• WRITTEN TASK
Render the lines of the material below as a numbered list, leaving out any blank lines.

═════ RECORDS FOR THE TASK ═════

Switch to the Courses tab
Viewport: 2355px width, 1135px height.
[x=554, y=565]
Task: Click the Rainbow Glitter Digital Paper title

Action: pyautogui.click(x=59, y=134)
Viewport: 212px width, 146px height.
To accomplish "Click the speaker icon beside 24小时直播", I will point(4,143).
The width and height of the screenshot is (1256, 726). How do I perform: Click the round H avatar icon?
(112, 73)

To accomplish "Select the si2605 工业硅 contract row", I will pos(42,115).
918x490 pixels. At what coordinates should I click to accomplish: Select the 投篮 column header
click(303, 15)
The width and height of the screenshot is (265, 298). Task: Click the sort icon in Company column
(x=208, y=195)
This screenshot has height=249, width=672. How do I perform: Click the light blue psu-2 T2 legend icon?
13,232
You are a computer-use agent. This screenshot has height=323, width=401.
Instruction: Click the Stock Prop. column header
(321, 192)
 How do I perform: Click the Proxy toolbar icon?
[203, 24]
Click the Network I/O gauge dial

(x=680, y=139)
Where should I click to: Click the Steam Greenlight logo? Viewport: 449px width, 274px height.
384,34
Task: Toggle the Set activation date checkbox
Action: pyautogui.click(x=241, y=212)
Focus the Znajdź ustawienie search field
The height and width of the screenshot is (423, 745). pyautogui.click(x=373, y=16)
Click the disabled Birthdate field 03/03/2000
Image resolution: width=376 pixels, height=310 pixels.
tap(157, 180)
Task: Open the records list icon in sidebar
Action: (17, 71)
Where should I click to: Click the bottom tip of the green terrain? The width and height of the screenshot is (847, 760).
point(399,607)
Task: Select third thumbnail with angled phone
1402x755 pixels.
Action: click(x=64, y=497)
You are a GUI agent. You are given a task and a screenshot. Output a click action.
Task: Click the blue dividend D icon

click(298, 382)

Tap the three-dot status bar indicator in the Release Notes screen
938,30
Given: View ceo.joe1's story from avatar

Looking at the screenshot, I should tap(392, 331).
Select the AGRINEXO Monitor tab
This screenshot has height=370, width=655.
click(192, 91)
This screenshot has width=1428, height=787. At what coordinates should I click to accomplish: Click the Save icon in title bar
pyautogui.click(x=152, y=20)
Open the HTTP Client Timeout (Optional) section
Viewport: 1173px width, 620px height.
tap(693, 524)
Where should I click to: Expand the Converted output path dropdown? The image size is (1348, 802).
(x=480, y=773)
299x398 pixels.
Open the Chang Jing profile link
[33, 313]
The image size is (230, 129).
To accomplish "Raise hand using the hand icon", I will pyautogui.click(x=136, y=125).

═════

• TASK ANSWER
1. Switch to the Courses tab
2. Viewport: 2355px width, 1135px height.
3. [x=554, y=565]
4. Task: Click the Rainbow Glitter Digital Paper title
5. Action: pyautogui.click(x=59, y=134)
6. Viewport: 212px width, 146px height.
7. To accomplish "Click the speaker icon beside 24小时直播", I will point(4,143).
8. The width and height of the screenshot is (1256, 726). How do I perform: Click the round H avatar icon?
9. (112, 73)
10. To accomplish "Select the si2605 工业硅 contract row", I will pos(42,115).
11. 918x490 pixels. At what coordinates should I click to accomplish: Select the 投篮 column header
12. click(303, 15)
13. The width and height of the screenshot is (265, 298). Task: Click the sort icon in Company column
14. (x=208, y=195)
15. This screenshot has height=249, width=672. How do I perform: Click the light blue psu-2 T2 legend icon?
16. 13,232
17. You are a computer-use agent. This screenshot has height=323, width=401.
18. Instruction: Click the Stock Prop. column header
19. (321, 192)
20.  How do I perform: Click the Proxy toolbar icon?
21. [203, 24]
22. Click the Network I/O gauge dial
23. (x=680, y=139)
24. Where should I click to: Click the Steam Greenlight logo? Viewport: 449px width, 274px height.
25. 384,34
26. Task: Toggle the Set activation date checkbox
27. Action: pyautogui.click(x=241, y=212)
28. Focus the Znajdź ustawienie search field
29. The height and width of the screenshot is (423, 745). pyautogui.click(x=373, y=16)
30. Click the disabled Birthdate field 03/03/2000
31. Image resolution: width=376 pixels, height=310 pixels.
32. tap(157, 180)
33. Task: Open the records list icon in sidebar
34. Action: (17, 71)
35. Where should I click to: Click the bottom tip of the green terrain? The width and height of the screenshot is (847, 760).
36. point(399,607)
37. Task: Select third thumbnail with angled phone
38. 1402x755 pixels.
39. Action: click(x=64, y=497)
40. You are a GUI agent. You are given a task and a screenshot. Output a click action.
41. Task: Click the blue dividend D icon
42. click(298, 382)
43. Tap the three-dot status bar indicator in the Release Notes screen
44. 938,30
45. Given: View ceo.joe1's story from avatar
46. Looking at the screenshot, I should tap(392, 331).
47. Select the AGRINEXO Monitor tab
48. This screenshot has height=370, width=655.
49. click(192, 91)
50. This screenshot has width=1428, height=787. At what coordinates should I click to accomplish: Click the Save icon in title bar
51. pyautogui.click(x=152, y=20)
52. Open the HTTP Client Timeout (Optional) section
53. Viewport: 1173px width, 620px height.
54. tap(693, 524)
55. Where should I click to: Expand the Converted output path dropdown? The image size is (1348, 802).
56. (x=480, y=773)
57. 299x398 pixels.
58. Open the Chang Jing profile link
59. [33, 313]
60. The image size is (230, 129).
61. To accomplish "Raise hand using the hand icon", I will pyautogui.click(x=136, y=125).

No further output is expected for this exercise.